= DATA PROVIDED =
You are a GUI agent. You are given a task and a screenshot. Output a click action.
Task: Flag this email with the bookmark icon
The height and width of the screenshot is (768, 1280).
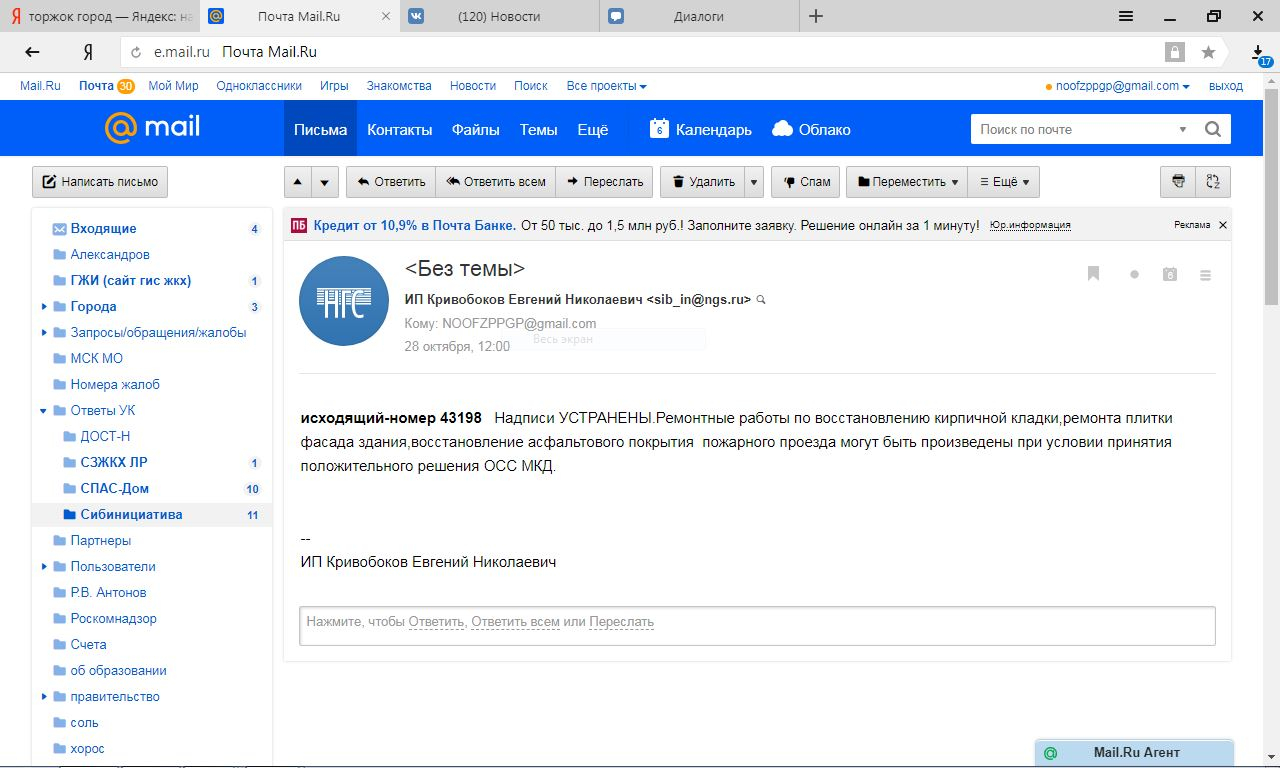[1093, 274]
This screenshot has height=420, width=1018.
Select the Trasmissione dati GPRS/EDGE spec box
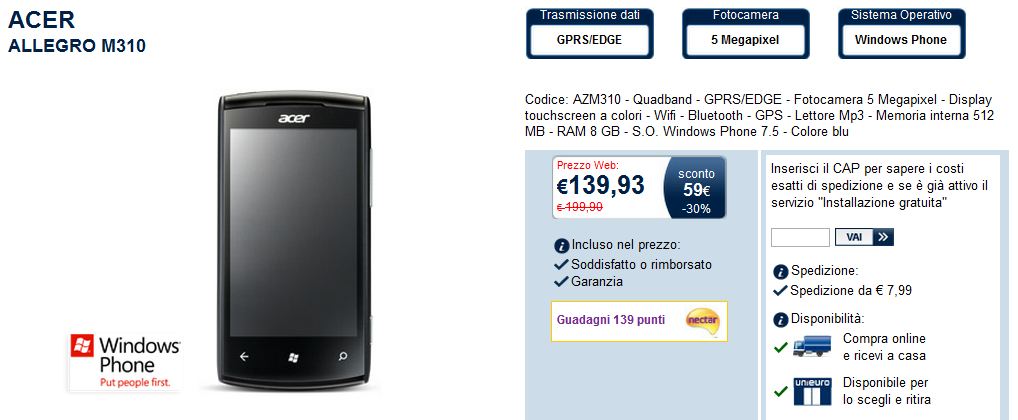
--
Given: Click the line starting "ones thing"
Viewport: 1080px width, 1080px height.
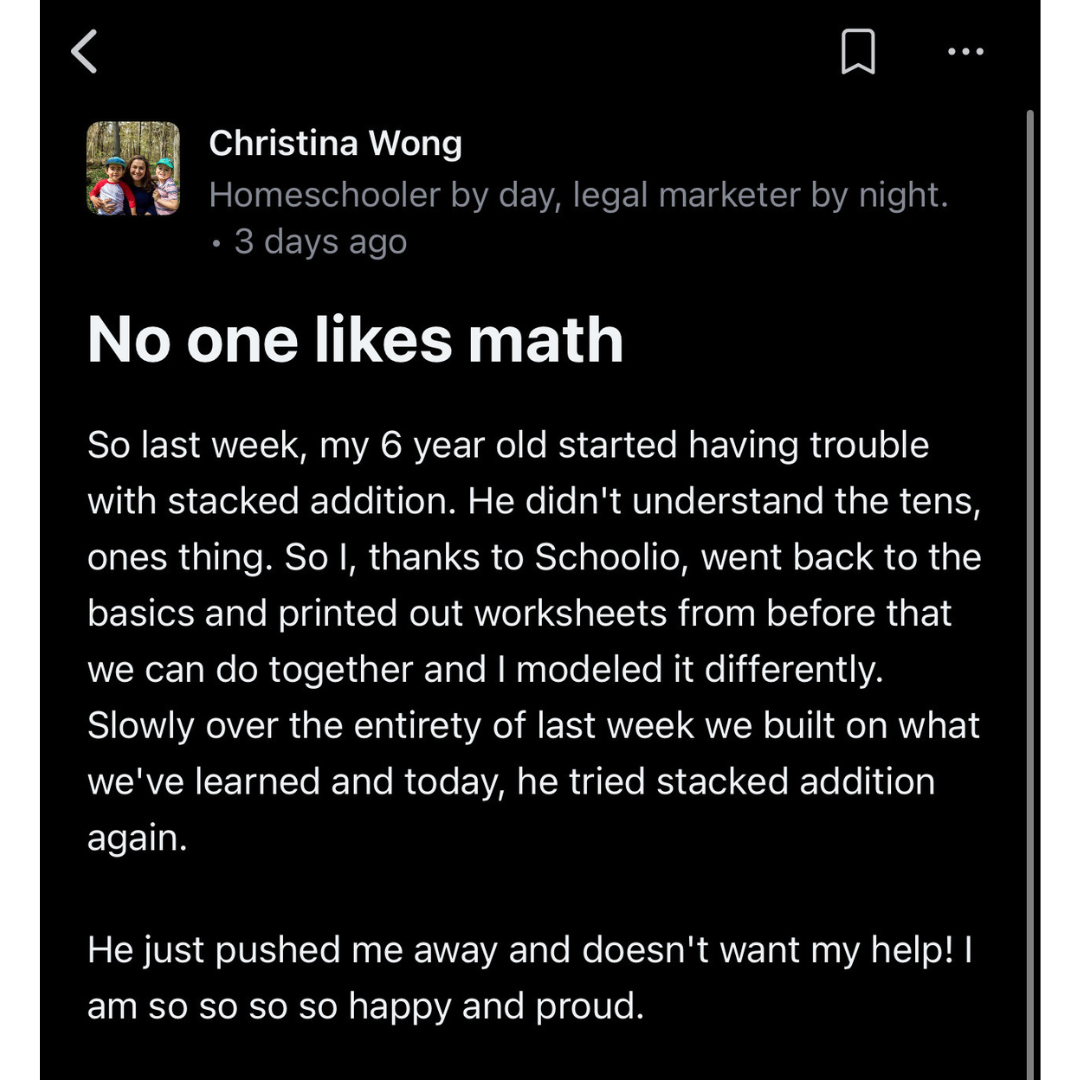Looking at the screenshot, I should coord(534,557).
---
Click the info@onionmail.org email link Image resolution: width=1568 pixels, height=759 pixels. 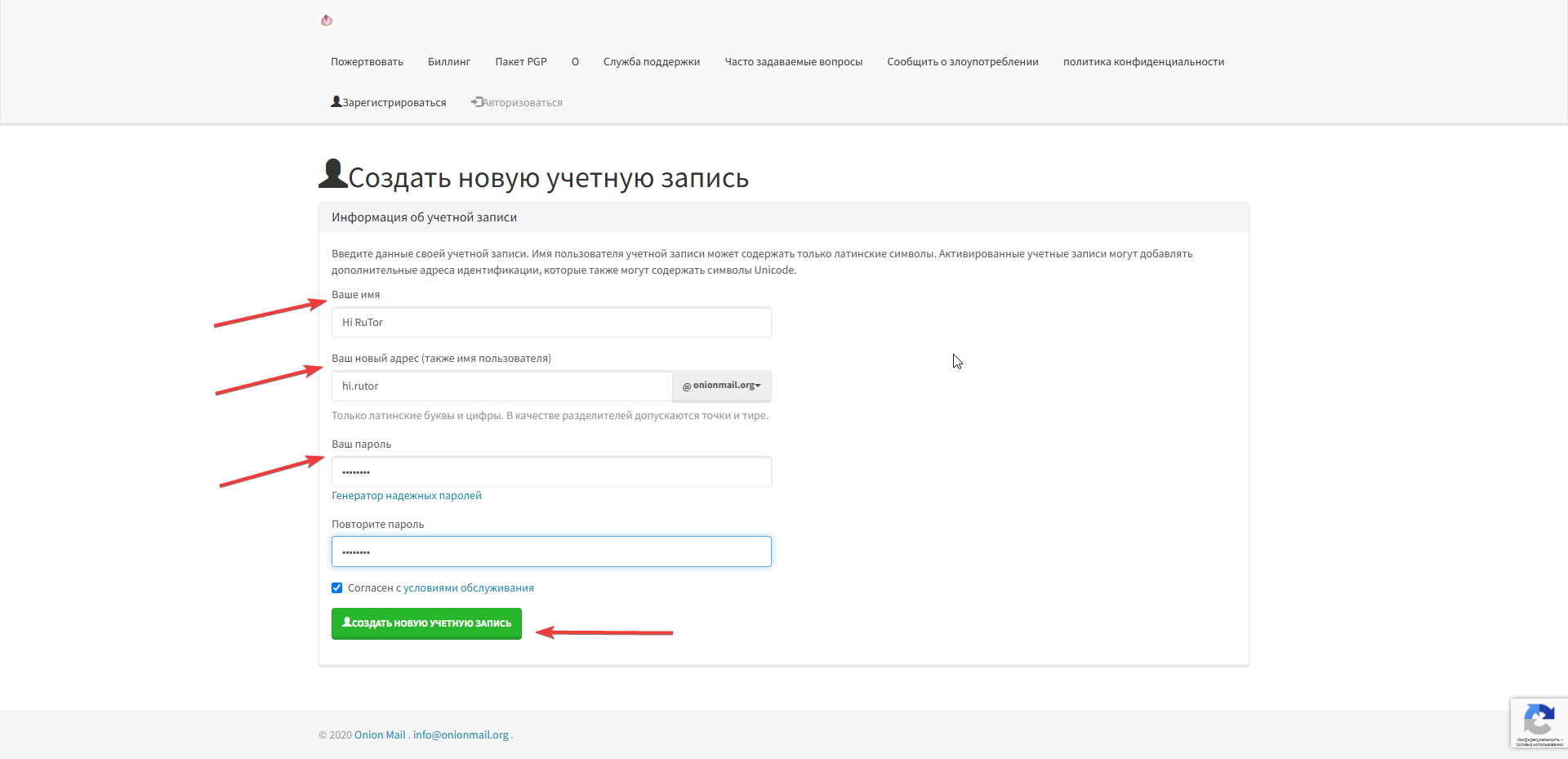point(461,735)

= WORK INSTRUCTIONS =
Taking the entries above, write out exactly each line from the one holding "This screenshot has height=420, width=1018." to the one holding "Select the Trasmissione", both included, and stop there.

= RESULT =
This screenshot has height=420, width=1018.
Select the Trasmissione dati GPRS/EDGE spec box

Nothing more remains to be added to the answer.